Lorenzo il Magnifico era proprietario di grandi estensioni terriere che erano amministrate dalla madre Lucrezia. Egli però era molto attento alla scelta delle piante da coltivare e alla fauna, infatti faceva ripopolare le sue riserve di fagiani e pavoni e le peschiere di pesci. Egli preferiva mangiare le lepri dei suoi boschi e il formaggio di fattoria. Anche nei pranzi di corte ordinava pietanze basata su prodotti genuini della regione per realizzare piatti tradizionali.
Fu anche un bravo cuoco, infatti pare che sia sua la ricetta che scrisse nel “ Canto de’ Cialdoni”:
"Metti nel vaso acqua e farina, quando hai menato, poi vi si getta quel ch'è dolce e bianco zucchero: fatto l'intriso, poi col dito assaggia, se ti par buono le forme (i testi) al fuoco poni, scaldale bene e quando l'intriso nelle forme metti e senti frigger, tieni i ferri stretti.

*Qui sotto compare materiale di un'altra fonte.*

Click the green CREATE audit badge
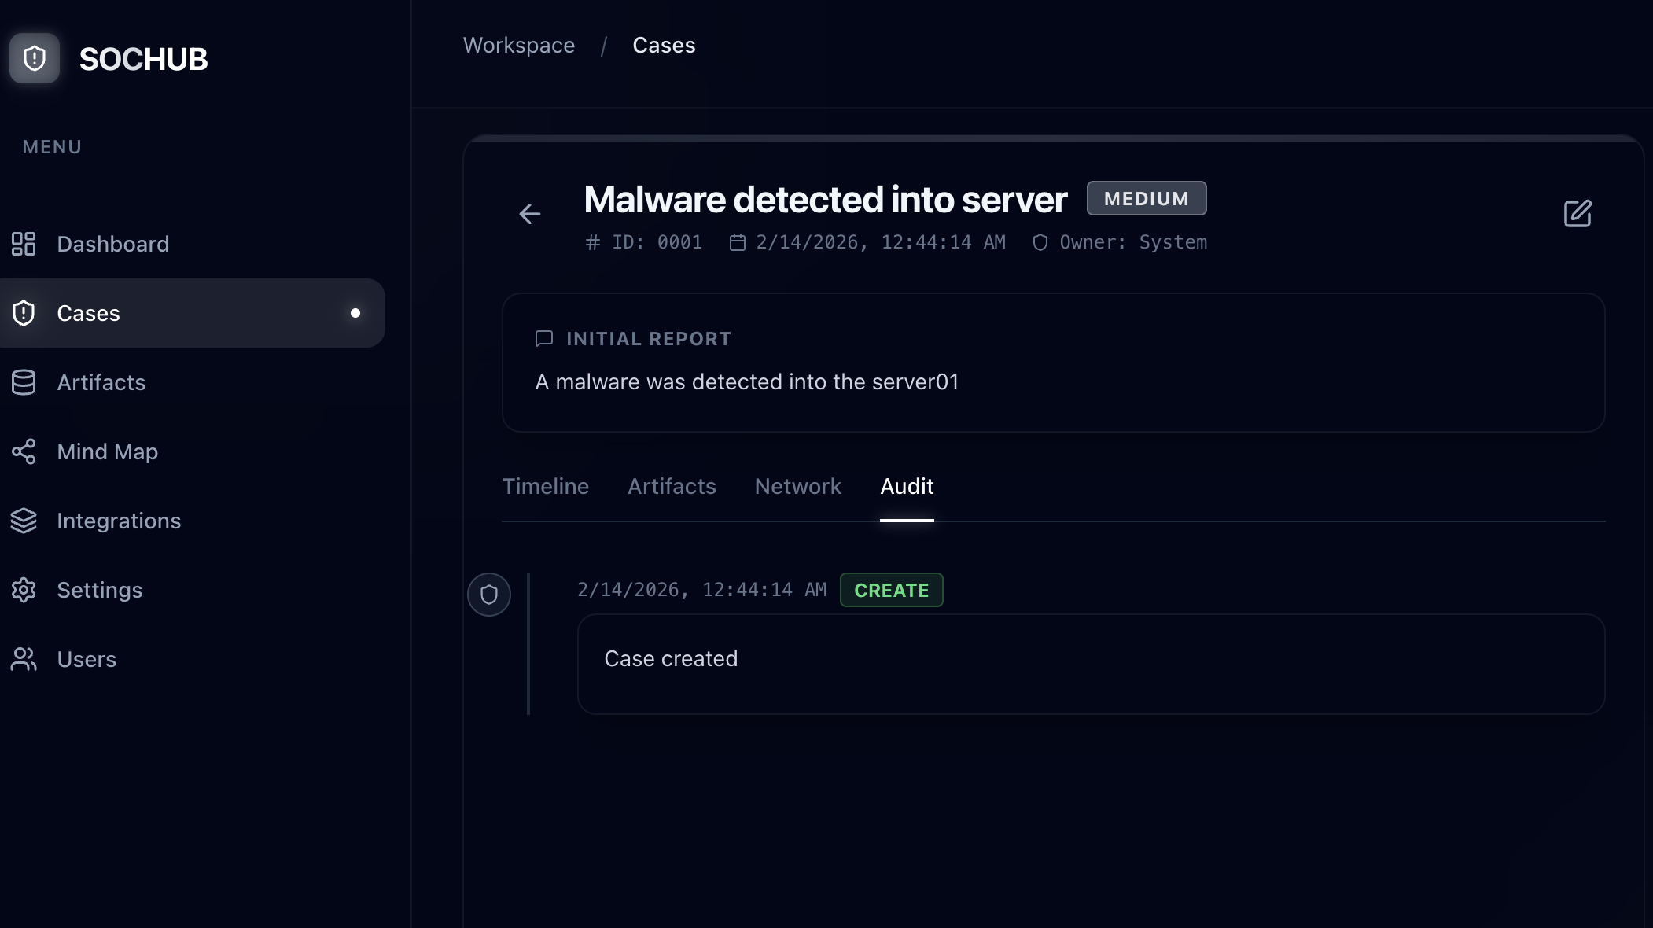The width and height of the screenshot is (1653, 928). tap(891, 589)
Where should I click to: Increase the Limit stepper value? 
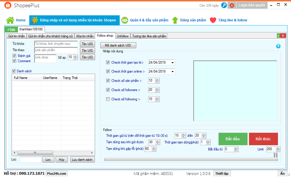[x=278, y=148]
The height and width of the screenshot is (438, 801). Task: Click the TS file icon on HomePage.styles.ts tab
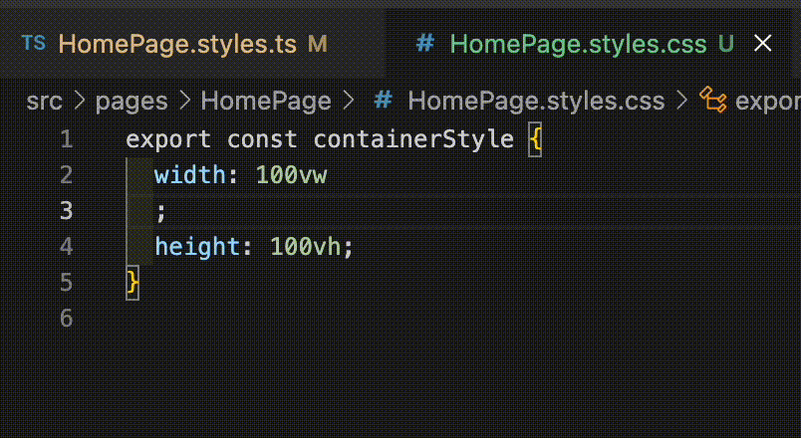pyautogui.click(x=34, y=44)
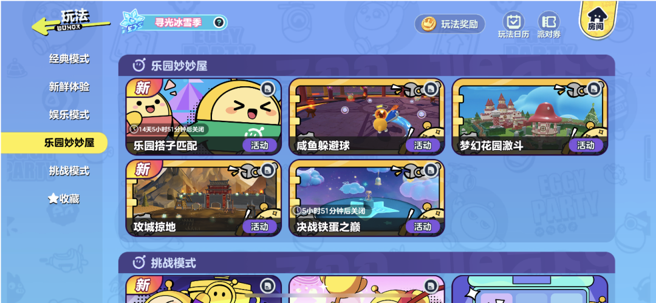Open the 派对券 ticket icon

click(x=548, y=21)
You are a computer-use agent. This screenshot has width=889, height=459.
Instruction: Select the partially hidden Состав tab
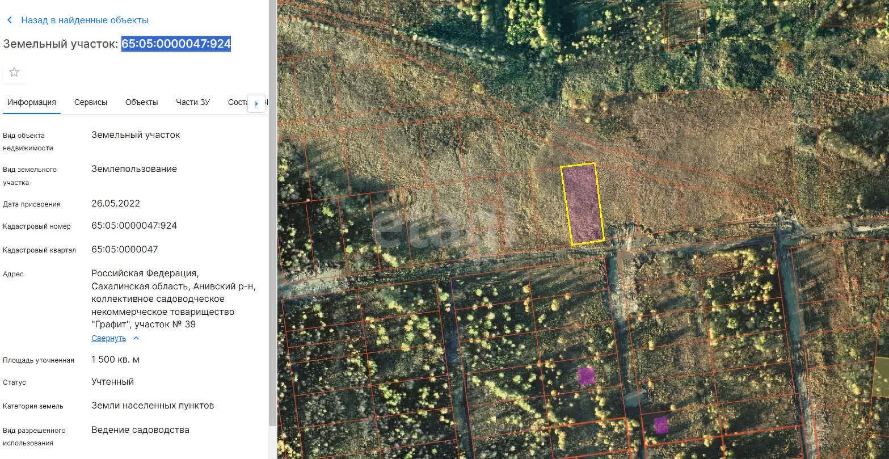tap(237, 102)
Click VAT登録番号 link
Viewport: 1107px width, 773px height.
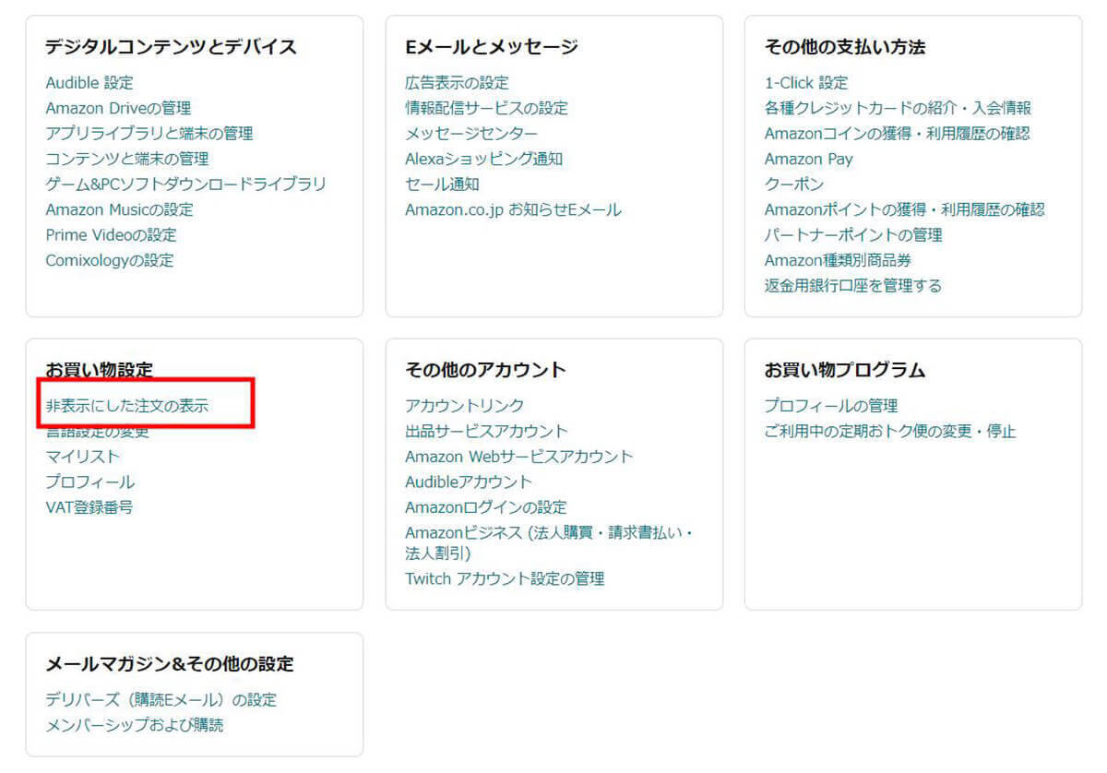pos(89,507)
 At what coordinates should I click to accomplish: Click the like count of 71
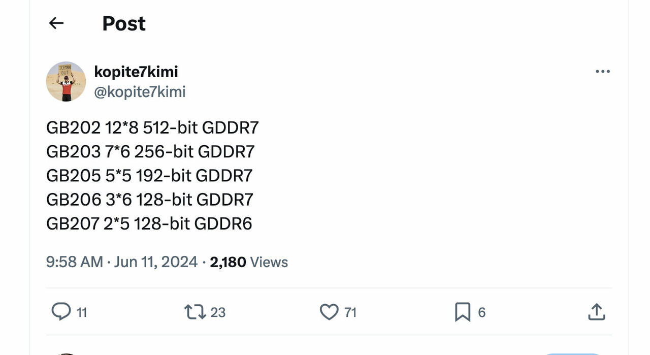coord(350,312)
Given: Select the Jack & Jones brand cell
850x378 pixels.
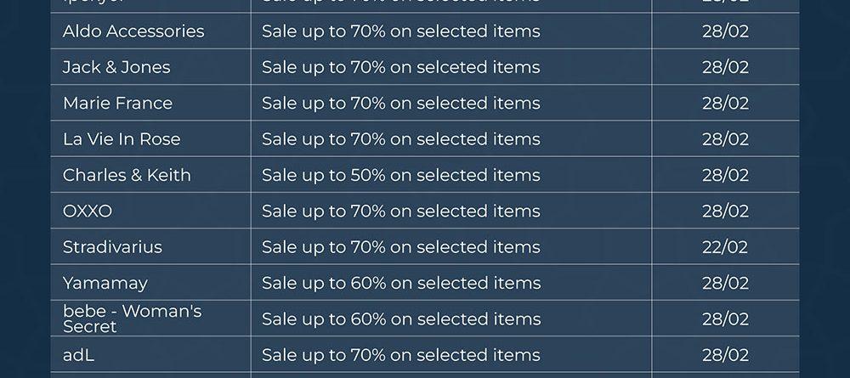Looking at the screenshot, I should tap(116, 67).
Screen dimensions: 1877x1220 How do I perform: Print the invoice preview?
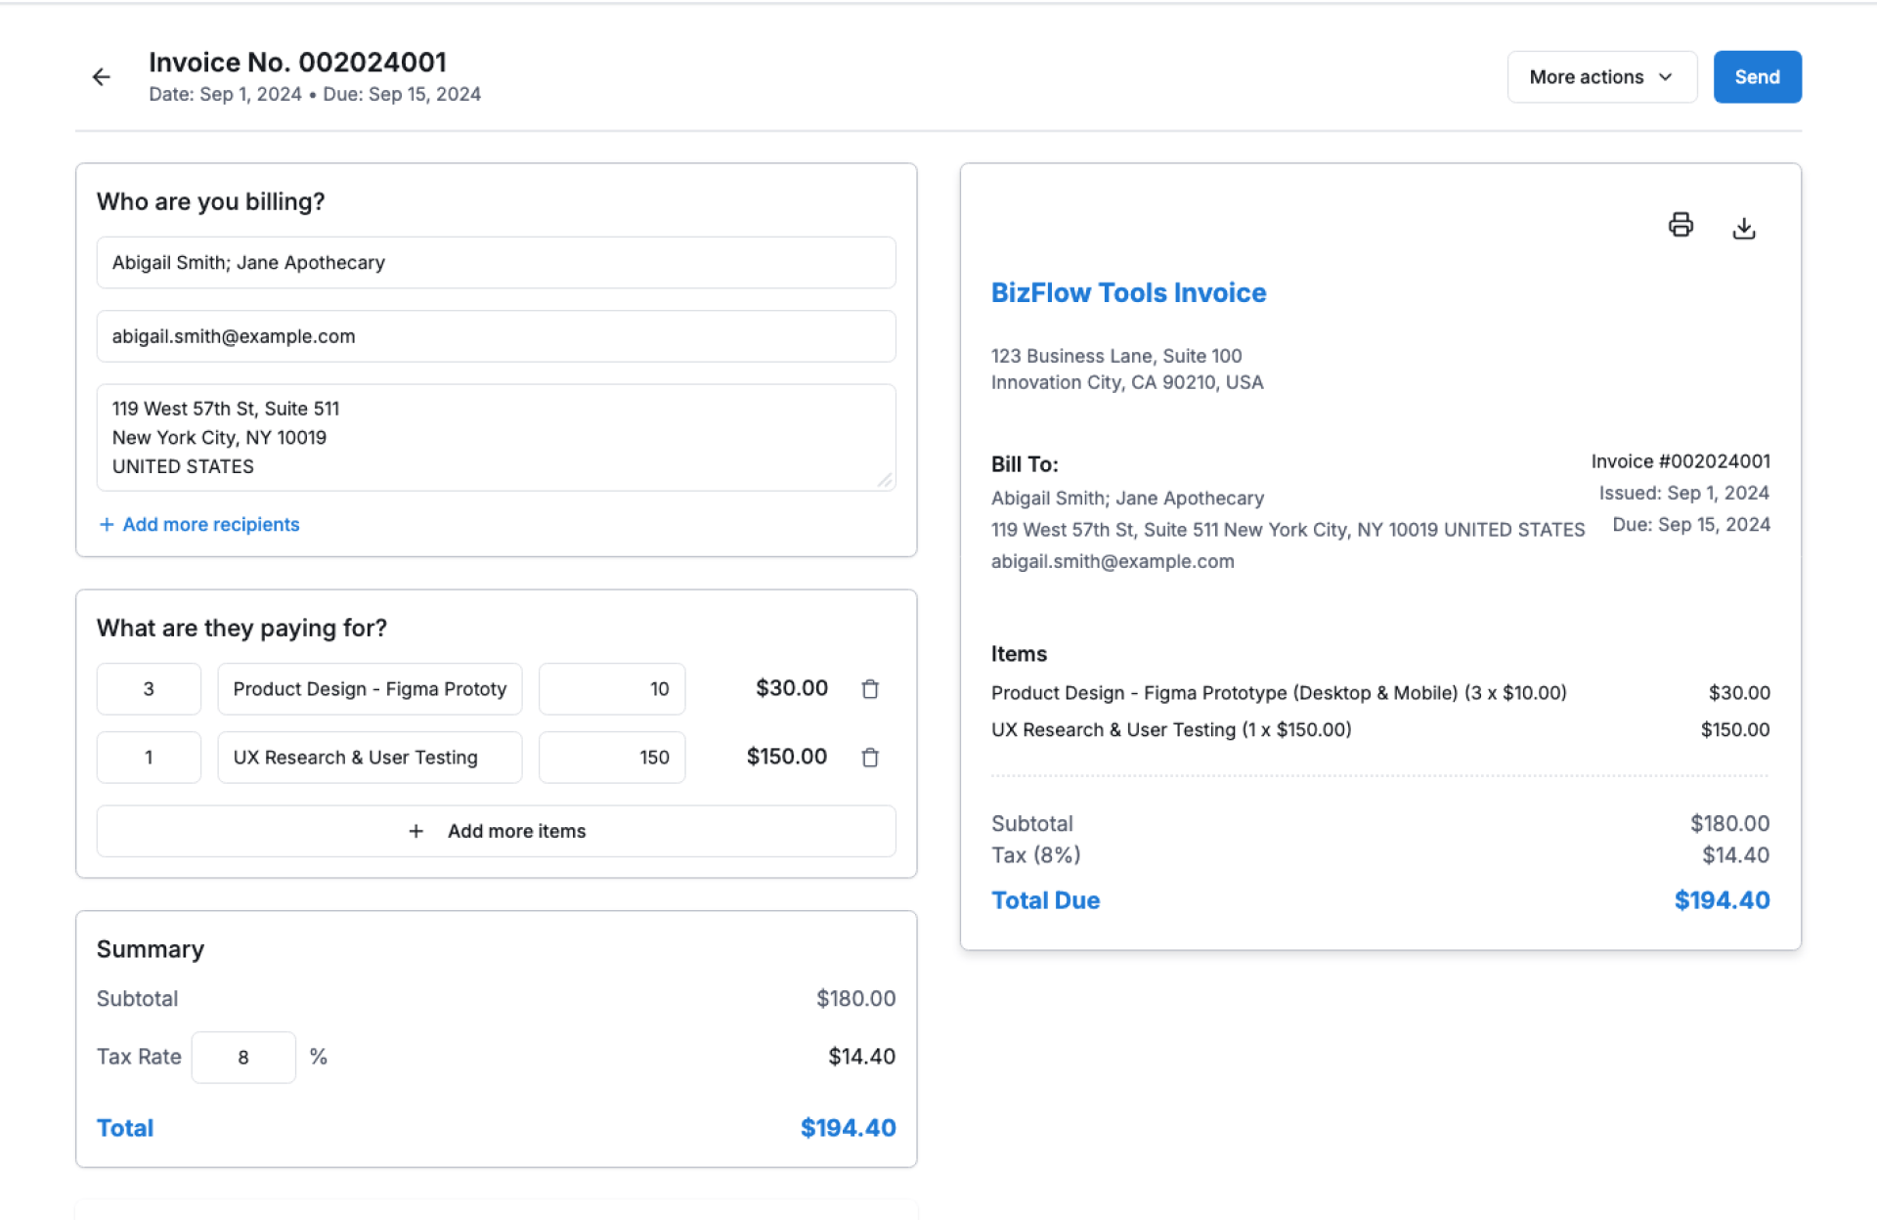(1680, 226)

Quando ti par è sia fatto abbastanza, apri le forme e cavane è cialdoni e 'l ripiegarli allor facile riesce caldi: e 'n panno bianco li riponi".

 

Gabriele d’Annunzio soggiornò a lungo a Firenze dove condusse una vita all’insegna del lusso e dei divertimenti. Fu anche un estimatore della cucina di Firenze, soprattutto quella delle trattorie che frequentava non certo per tirchieria ma perché ne apprezzava la bontà delle pietanze. A Settignano frequentava la Capponcina dove apprezzava molto i manicaretti della cuoca Anastasia, invece quando abitava in Via Lorenzo il Magnifico era solito recarvisi in compagnia della Duse o di amici giornalisti e critici teatrali ed ordinava bistecche nella trattoria di Gaetano Picciolo.
La cucina fiorentina restò sempre un dolce ricordo per il Poeta, anche dopo essersi ritirato al Vittoriale. Un giorno, avendo ricevuto dal figlio del Picciolo una lettera rispose con un telegramma: “Il tuo inaspettato messaggio risveglia i miei più dolci ricordi fiorentini. Stop. Ti mando quel che vuoi ma tu mandami per telegrafo la bistecca di tre quarti che mangiammo allora insieme col non dimenticabile Jarro. Stop. Abbraccio il babbo. Gabriele D’Annunzio”.

 

Un’altra pagina che testimonia l’interesse per la cucina da parte di tanti scrittori è relativa alla ricetta dell’acquacotta descritta da Federico Tozzi nel romanzo “Con gli occhi chiusi”. La pietanza è preparata da Masa nel podere di Poggio a’ Meli: «Bisognava vederla! Versava da un'ampolla di latta un filo d'olio, un filo così sottile come la punta di un ago. Sgocciolato bene il forellino prima di richiudere l'ampolla dentro la madia, vi passava sopra la lingua più di una volta. La padellina bolliva ed ella vi buttava aglio e cipolla tritata. Quando l'aglio era diventato giallo e abbrustolito, metteva il soffritto nella pentola piena d'acqua salata; la riaccostava al fuoco e intanto affettava un pane, appoggiandoselo al petto e spingendo il coltello con ambedue le mani...».